## begin QUOTED PASSAGE

The friendship which subsisted between Mrs. Boswell and Mrs. Stuart, wife of the second son of John, third Earl of Bute, has been referred to. Boswell was, we have seen, also a favourite with Mrs. Stuart. To her regard for him Boswell delighted to refer, however, inopportunely. In his Boswelliana he relates that Lord Mountstuart having remarked that he resembled Charles Fox, Colonel Stuart (Mrs. Stuart’s husband) ejaculated, “You are much uglier.” Boswell replied, looking his tormentor in the face, “Does your wife think so, Colonel James?” Colonel Stuart knew Boswell intimately, and, in common with his wife, enjoyed his humour and excused his egotism. Being in command of the Bedfordshire Militia, he invited Boswell to accompany him and the regiment to London and some other stations. Boswell readily complied. He delighted “to accompany a man of sterling good sense, information, discernment, and conviviality,” and he hoped in his society “to have a second crop, in one year, of London and Johnson.”
On Monday, 4th October, Boswell waited on Dr. Johnson, thereafter attending him daily during a fortnight’s residence in London. On the 18th October he departed for Chester, in company with Colonel Stuart. He tarried a few hours at Lichfield, where he visited some of Dr. Johnson’s relatives. His proceedings at Chester are related in the following letter to Mr. Temple, dated Edinburgh, 4th January, 1780:—
“From London, after an excellent fortnight there, I accompanied Colonel Stuart to Chester, to which town his regiment was ordered from Leeds, and there I passed another fortnight in mortal felicity. I had from my earliest years a love for the military life, and there is in it an animation and relish of existence which I have never found amongst any other set of men, except players, with whom you know I once lived a great deal. At the mess of Colonel Stuart’s regiment I was quite the great man, as we used to say; and I was at the same time all joyous and gay. Such was my home at Chester. But I had the good fortune to be known to the bishop, who is one of the most distinguished prelates for piety and eloquence, and one of the most pleasing men in social life that you can imagine. His palace was open to me, morning, noon, and night; and I was liberally entertained at his hospitable board. At Chester, too, I found Dean Smith, the translator of ‘Longinus,’ with whom you and I were so well acquainted when we were studying under Mr. John Stevenson. I was surprised to find him, for I somehow had imagined that he was an ancient English author, comparatively speaking. He is very old, but is quite cheerful and full of anecdotes. He lives very retired, with a disagreeable wife, and they told me I was the only man who had been in the deanery for a long time. I found too at Chester Mr. Falconer, a gentleman of fortune and extraordinary learning and knowledge, who is preparing a new edition of Strabo, at the desire of the University of Oxford; he was exceedingly obliging to me.”

## end QUOTED PASSAGE
## begin RECORDS PROVIDED

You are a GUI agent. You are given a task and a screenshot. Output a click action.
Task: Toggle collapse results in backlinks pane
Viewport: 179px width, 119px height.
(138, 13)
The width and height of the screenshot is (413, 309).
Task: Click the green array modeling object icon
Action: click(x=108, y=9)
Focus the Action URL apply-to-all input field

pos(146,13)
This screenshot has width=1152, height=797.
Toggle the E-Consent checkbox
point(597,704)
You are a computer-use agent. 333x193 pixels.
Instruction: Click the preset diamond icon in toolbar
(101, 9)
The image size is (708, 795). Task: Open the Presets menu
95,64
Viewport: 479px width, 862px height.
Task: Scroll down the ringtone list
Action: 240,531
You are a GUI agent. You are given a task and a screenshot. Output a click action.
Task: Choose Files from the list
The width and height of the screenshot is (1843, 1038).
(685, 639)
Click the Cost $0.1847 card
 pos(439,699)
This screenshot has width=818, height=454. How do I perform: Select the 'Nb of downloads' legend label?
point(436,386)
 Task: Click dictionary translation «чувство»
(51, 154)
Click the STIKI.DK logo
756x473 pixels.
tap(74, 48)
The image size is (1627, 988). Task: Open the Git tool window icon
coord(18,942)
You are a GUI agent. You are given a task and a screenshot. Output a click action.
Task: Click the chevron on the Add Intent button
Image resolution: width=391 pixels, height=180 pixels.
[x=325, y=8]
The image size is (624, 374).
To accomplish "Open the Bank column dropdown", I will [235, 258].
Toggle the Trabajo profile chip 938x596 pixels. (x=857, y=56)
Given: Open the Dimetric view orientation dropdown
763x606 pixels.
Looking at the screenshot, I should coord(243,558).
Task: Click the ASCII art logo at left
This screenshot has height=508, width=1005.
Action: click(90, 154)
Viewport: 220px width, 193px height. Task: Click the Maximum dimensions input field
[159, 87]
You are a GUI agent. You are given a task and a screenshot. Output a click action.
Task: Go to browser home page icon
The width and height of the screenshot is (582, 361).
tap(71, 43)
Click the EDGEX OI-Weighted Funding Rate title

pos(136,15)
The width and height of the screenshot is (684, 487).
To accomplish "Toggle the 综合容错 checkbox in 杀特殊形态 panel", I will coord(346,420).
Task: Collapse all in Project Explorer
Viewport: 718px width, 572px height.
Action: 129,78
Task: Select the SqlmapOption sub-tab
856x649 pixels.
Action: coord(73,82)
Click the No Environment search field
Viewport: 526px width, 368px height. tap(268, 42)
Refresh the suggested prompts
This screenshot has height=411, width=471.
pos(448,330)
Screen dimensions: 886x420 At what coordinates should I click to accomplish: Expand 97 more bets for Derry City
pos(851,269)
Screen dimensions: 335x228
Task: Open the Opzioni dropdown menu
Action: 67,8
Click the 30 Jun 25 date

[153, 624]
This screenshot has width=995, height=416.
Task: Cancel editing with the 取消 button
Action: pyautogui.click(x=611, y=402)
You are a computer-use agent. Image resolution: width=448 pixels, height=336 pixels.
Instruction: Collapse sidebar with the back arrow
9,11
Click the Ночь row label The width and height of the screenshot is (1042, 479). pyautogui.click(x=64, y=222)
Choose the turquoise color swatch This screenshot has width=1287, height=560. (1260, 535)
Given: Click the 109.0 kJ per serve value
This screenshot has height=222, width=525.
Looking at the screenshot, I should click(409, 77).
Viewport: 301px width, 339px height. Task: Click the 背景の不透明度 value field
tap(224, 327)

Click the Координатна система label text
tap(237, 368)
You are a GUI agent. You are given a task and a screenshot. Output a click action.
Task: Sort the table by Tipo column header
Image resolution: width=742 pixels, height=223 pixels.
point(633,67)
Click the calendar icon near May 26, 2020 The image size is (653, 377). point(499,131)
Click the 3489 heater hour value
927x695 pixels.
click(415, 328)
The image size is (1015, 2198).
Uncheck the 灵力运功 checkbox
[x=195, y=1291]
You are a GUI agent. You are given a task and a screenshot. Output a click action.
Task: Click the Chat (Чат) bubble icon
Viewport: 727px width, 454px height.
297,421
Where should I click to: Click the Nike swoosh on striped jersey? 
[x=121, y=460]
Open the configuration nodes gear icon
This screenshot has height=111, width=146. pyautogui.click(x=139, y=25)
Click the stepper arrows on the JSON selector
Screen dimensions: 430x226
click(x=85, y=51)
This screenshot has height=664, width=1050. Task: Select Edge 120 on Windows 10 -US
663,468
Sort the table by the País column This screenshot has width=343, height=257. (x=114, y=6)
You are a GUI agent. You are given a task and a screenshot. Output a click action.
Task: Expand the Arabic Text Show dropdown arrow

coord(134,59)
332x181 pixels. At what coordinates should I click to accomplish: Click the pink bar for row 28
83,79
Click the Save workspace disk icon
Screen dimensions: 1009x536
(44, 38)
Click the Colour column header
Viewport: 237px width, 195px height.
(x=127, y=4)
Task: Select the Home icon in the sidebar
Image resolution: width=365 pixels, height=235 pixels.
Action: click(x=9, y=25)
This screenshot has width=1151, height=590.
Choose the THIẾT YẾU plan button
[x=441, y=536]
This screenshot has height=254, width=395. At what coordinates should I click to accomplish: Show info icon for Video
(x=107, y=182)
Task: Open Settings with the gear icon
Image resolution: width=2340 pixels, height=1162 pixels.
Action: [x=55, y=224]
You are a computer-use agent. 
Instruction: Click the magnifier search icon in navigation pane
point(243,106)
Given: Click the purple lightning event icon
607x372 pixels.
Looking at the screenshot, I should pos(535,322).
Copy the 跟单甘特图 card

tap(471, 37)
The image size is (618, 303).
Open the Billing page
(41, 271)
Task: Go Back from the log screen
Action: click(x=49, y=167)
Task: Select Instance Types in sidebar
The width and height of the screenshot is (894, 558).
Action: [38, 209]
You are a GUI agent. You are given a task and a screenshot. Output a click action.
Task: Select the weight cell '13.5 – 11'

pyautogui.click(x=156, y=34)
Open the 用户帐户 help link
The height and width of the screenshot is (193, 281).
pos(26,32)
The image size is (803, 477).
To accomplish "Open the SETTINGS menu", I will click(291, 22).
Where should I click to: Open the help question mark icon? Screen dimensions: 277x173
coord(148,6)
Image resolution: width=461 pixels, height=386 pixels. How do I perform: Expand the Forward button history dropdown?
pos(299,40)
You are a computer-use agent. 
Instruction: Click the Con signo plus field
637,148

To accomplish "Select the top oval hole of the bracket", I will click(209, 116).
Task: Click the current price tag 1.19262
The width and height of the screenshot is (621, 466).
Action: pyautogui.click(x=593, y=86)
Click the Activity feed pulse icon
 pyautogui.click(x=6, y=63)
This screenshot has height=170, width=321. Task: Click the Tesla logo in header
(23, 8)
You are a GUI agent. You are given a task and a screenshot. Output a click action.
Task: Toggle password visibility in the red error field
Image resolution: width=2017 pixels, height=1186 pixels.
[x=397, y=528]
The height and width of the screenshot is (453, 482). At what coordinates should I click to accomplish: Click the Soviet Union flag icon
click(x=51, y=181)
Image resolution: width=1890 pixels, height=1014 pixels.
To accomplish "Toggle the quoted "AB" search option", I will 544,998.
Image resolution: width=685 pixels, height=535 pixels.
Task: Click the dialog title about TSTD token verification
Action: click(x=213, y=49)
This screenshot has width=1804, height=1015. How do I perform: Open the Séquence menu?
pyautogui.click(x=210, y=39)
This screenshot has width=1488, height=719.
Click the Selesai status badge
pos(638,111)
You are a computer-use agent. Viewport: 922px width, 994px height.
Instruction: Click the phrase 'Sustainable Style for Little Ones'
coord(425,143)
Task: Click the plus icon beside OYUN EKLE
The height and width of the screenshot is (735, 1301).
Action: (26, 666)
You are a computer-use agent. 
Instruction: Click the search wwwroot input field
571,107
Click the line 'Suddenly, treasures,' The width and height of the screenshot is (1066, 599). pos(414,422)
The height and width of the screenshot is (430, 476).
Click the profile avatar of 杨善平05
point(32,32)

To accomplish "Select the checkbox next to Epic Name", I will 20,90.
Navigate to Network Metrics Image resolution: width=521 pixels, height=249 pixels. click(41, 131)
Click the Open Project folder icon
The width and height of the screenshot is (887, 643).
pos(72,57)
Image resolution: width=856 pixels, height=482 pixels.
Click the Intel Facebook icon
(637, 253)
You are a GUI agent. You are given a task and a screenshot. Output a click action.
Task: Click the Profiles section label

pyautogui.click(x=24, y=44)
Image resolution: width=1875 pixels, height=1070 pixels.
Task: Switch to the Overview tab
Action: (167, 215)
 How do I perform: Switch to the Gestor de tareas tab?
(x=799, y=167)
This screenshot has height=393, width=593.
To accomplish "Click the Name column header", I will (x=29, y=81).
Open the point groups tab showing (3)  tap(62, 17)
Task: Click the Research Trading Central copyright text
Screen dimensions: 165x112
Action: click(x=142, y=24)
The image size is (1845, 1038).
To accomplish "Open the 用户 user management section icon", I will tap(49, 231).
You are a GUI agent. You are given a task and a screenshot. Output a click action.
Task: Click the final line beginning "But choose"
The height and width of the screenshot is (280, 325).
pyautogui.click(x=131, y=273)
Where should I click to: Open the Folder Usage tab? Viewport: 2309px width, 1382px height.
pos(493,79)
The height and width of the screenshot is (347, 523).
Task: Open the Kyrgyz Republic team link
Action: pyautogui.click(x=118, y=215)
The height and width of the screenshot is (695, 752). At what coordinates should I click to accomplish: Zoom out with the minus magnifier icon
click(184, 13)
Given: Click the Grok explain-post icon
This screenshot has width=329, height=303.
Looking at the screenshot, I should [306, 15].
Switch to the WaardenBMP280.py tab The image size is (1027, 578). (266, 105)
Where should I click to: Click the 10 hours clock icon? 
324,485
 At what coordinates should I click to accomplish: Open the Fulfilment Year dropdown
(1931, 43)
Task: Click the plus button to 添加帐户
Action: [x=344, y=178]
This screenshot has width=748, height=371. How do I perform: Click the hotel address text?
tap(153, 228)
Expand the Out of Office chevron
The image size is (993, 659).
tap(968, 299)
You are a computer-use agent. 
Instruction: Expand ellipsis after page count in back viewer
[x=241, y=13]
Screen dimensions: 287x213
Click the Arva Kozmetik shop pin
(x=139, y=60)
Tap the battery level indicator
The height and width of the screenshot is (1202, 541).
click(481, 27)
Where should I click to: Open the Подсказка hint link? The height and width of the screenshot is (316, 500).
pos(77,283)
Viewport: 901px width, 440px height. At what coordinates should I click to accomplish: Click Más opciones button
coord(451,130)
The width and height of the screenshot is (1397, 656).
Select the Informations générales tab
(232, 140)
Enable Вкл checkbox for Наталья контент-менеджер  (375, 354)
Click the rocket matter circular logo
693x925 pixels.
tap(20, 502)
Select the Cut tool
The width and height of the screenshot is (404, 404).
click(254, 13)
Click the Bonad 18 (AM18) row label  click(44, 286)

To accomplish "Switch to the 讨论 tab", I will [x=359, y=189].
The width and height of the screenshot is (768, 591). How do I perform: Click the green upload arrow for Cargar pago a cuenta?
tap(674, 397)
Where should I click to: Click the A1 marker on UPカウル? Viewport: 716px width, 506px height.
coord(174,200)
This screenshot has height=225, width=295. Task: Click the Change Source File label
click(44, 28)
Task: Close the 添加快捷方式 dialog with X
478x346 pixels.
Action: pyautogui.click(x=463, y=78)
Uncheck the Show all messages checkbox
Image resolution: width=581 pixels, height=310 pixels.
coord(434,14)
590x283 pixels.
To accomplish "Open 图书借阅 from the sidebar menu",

## end RECORDS PROVIDED

**EXERCISE DIRECTIONS**
Carry the passage about Boswell's visit to Chester forward from its last sentence, keeping its voice and period style. The records are unrelated to the passage about Boswell and stand as separate material.

**OUTPUT FOR THIS TASK**
At Chester Boswell found the young ladies to be especially charming. Forgetting that he and his correspondent were both married, he informed Mr. Temple that several of the ladies had “capital fortunes.” He wrote to Dr. Johnson that he had complimented Miss Letitia Bainston, niece of one of the prebendaries, in these words:—“I have come to Chester, madam, I cannot tell how; and far less can I tell how I am able to get away from it.” In his journey from Chester to Scotland Boswell lingered at Carlisle. He wrote to Dr. Johnson that he had received the sacrament in the cathedral, and that it was “divinely cheering to him that there was a cathedral so near Auchinleck.” Dr. Johnson reminded his correspondent that Carlisle cathedral was at least one hundred and fifty miles from Auchinleck, adding, “If you are pleased, it is so far well.”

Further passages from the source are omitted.